In the research, Andreessen spoke with dozens of Fortune 500 and enterprise leaders, and surveyed 70 more, to understand how they're using, buying, and budgeting for genAI.
“We were shocked by how significantly the resourcing and attitudes towards genAI had changed over the last 6 months," the firm wrote.
Nearly every single enterprise they spoke with saw promising early results from generative AI experiments. And these firms are planning to increase their generative AI spend anywhere from 2X to 5X in 2024.
What highlights matter most from the research?
I got the scoop from Marketing AI Institute founder/CEO Paul Roetzer on Episode 89 of The Artificial Intelligence Show.
Says Andreessen:
In 2023, the average spend across foundation model APIs, self-hosting, and fine-tuning models was $7M across the dozens of companies we spoke to. Moreover, nearly every single enterprise we spoke with saw promising early results of genAI experiments and planned to increase their spend anywhere from 2x to 5x in 2024 to support deploying more workloads to production.
"The budget numbers really jumped out to me," says Roetzer. "Those are not insignificant numbers."
That money is shifting from one-off innovation budgets to permanent software line items.

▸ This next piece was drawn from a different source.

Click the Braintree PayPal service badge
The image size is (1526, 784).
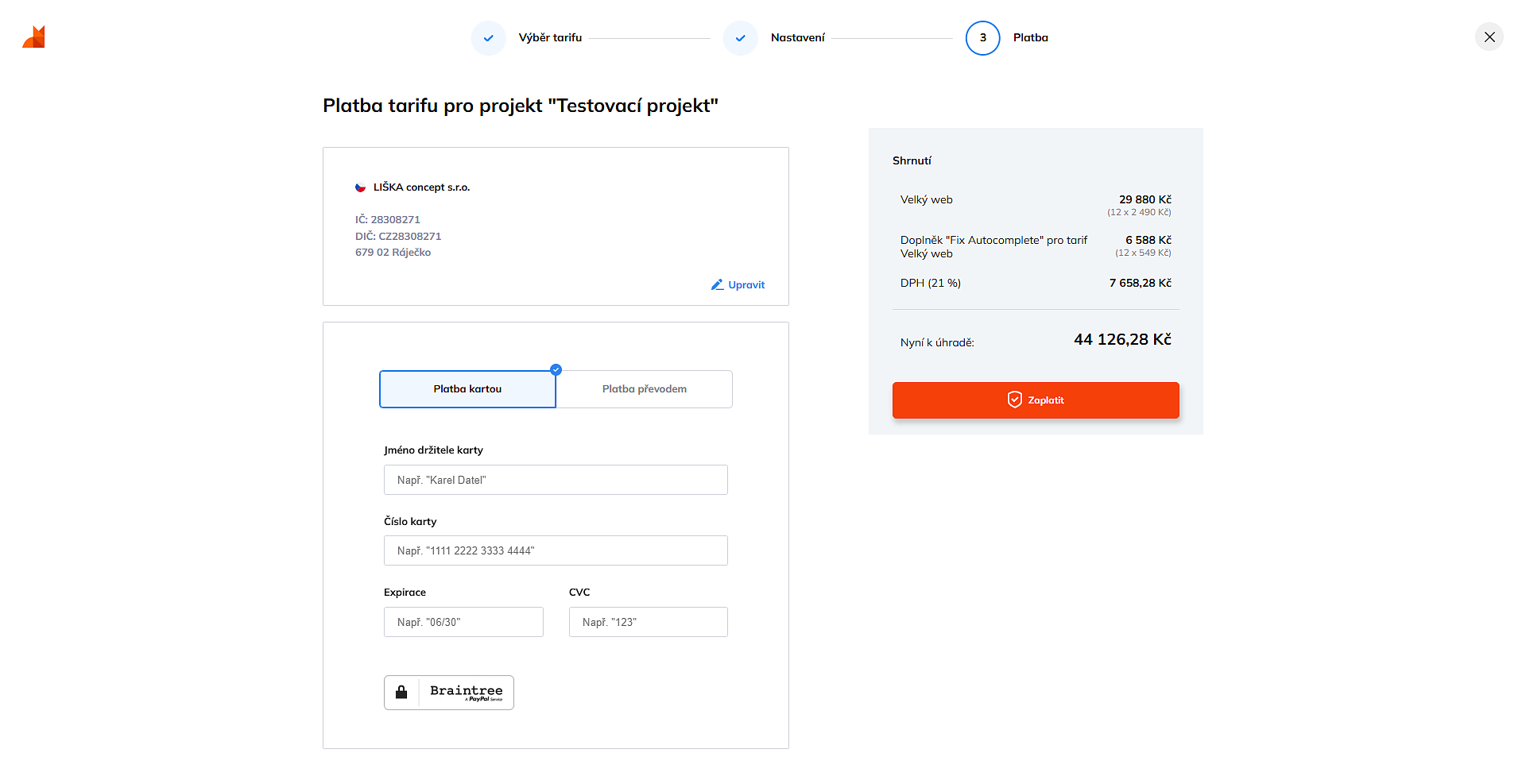466,693

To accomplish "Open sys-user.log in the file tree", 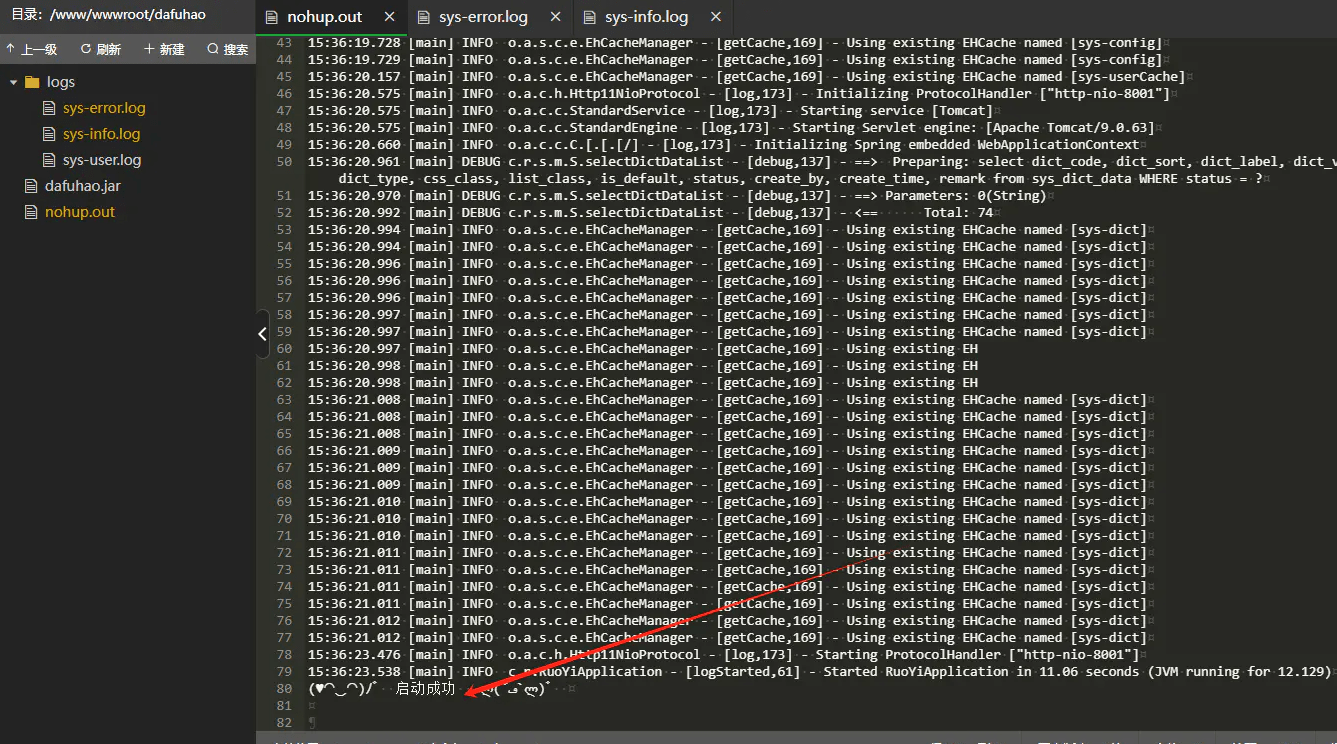I will (102, 160).
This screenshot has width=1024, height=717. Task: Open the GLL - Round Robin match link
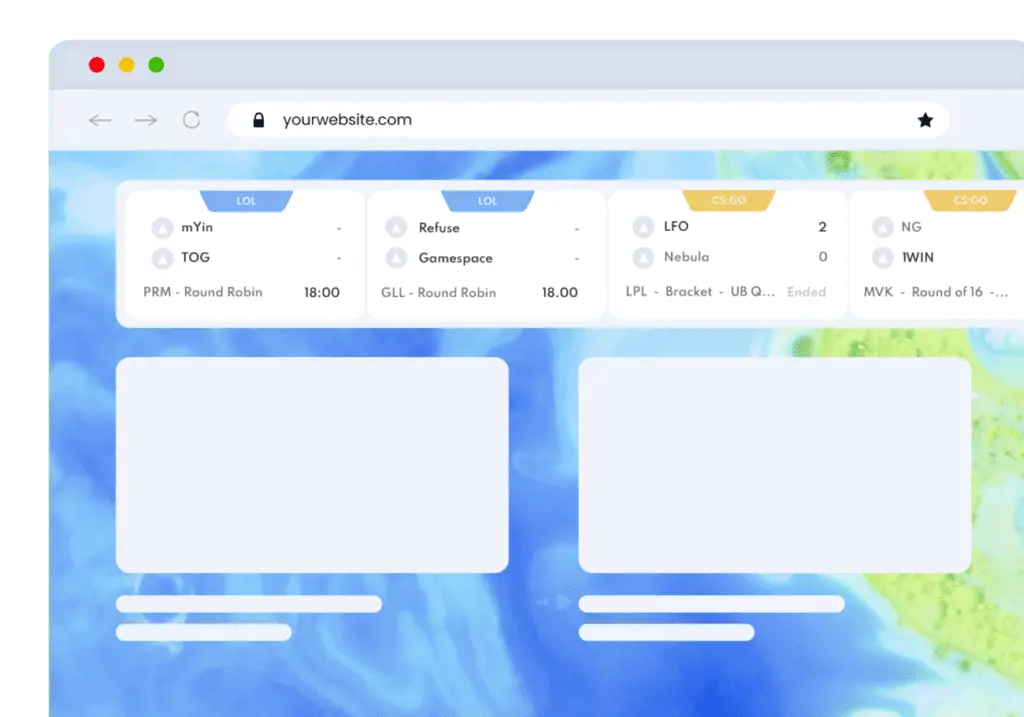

AI delivers plenty of benefits. But the one that enterprises measure most right now is: productivity gains.
Says Andreessen:
"Enterprise leaders are currently mostly measuring ROI by increased productivity generated by AI. While they are relying on NPS and customer satisfaction as good proxy metrics, they’re also looking for more tangible ways to measure returns, such as revenue generation, savings, efficiency, and accuracy gains, depending on their use case."
This definitely syncs with what Roetzer is seeing in his work with enterprises.
The obvious ROI play is making the organization immediately more efficient and productive with AI. But, says Roetzer, you have to benchmark performance before and after AI. Without these benchmarks, you're just guessing.
All the enterprises interviewed by Andreessen are now testing multiple models.
"Just over 6 months ago, the vast majority of enterprises were experimenting with 1 model (usually OpenAI’s) or 2 at most. When we talked to enterprise leaders today, they’re are all testing—and in some cases, even using in production—multiple models, which allows them to 1) tailor to use cases based on performance, size, and cost, 2) avoid lock-in, and 3) quickly tap into advancements in a rapidly moving field."
This also syncs up exactly with what Roetzer is seeing.
Some models are just better at certain use cases.
"People want to avoid getting locked in and they want to quickly tap into advancements," he says.
Right now, enterprises are concerned more with control, not cost. Says Andreessen:
"Control (security of proprietary data and understanding why models produce certain outputs) and customization (ability to effectively fine-tune for a given use case) far outweighed cost as the primary reasons to adopt open source."
This is leading to plenty of cloud service provider driven decisions, says Roetzer. Your cloud provider's AI is a natural choice for your needs.
"In a big company where you already have a trusted provider who already has access to all of your data, you are way more likely to trust them to infuse this stuff in and you don't have to get them through procurement again."